Start of Block

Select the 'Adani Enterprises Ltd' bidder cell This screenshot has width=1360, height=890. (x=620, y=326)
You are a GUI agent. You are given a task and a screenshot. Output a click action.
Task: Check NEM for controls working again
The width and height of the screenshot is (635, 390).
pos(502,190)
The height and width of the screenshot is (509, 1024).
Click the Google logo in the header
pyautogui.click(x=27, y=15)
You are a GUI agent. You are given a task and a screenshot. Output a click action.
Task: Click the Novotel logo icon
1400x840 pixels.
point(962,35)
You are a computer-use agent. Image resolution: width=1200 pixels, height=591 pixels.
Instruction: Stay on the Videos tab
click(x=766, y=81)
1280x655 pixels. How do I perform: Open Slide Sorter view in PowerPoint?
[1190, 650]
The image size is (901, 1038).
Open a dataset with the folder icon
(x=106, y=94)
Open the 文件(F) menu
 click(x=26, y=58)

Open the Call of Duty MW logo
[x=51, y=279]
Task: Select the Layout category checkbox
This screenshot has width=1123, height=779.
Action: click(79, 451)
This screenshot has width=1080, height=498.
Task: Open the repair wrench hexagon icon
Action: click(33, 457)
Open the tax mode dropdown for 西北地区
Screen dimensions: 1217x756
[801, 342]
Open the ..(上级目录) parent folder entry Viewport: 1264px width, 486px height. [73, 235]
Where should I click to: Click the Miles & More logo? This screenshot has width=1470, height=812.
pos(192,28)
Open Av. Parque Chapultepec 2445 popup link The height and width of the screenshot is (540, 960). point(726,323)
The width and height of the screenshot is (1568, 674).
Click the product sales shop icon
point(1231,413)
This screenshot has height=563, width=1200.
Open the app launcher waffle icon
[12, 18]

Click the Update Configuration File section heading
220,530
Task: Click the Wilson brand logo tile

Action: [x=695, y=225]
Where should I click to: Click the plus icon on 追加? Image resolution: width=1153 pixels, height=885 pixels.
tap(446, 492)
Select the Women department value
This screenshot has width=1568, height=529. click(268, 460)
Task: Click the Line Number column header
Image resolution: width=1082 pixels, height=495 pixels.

End of Block

◆ Task statement
Print all the lines exactly as they occur in the listing.

◆ Answer
Select the 'Adani Enterprises Ltd' bidder cell This screenshot has width=1360, height=890. (x=620, y=326)
You are a GUI agent. You are given a task and a screenshot. Output a click action.
Task: Check NEM for controls working again
The width and height of the screenshot is (635, 390).
pos(502,190)
The height and width of the screenshot is (509, 1024).
Click the Google logo in the header
pyautogui.click(x=27, y=15)
You are a GUI agent. You are given a task and a screenshot. Output a click action.
Task: Click the Novotel logo icon
1400x840 pixels.
point(962,35)
You are a computer-use agent. Image resolution: width=1200 pixels, height=591 pixels.
Instruction: Stay on the Videos tab
click(x=766, y=81)
1280x655 pixels. How do I perform: Open Slide Sorter view in PowerPoint?
[1190, 650]
The image size is (901, 1038).
Open a dataset with the folder icon
(x=106, y=94)
Open the 文件(F) menu
 click(x=26, y=58)

Open the Call of Duty MW logo
[x=51, y=279]
Task: Select the Layout category checkbox
This screenshot has width=1123, height=779.
Action: click(79, 451)
This screenshot has width=1080, height=498.
Task: Open the repair wrench hexagon icon
Action: click(33, 457)
Open the tax mode dropdown for 西北地区
Screen dimensions: 1217x756
[801, 342]
Open the ..(上级目录) parent folder entry Viewport: 1264px width, 486px height. [73, 235]
Where should I click to: Click the Miles & More logo? This screenshot has width=1470, height=812.
pos(192,28)
Open Av. Parque Chapultepec 2445 popup link The height and width of the screenshot is (540, 960). point(726,323)
The width and height of the screenshot is (1568, 674).
Click the product sales shop icon
point(1231,413)
This screenshot has height=563, width=1200.
Open the app launcher waffle icon
[12, 18]

Click the Update Configuration File section heading
220,530
Task: Click the Wilson brand logo tile

Action: [x=695, y=225]
Where should I click to: Click the plus icon on 追加? Image resolution: width=1153 pixels, height=885 pixels.
tap(446, 492)
Select the Women department value
This screenshot has width=1568, height=529. click(268, 460)
Task: Click the Line Number column header
Image resolution: width=1082 pixels, height=495 pixels.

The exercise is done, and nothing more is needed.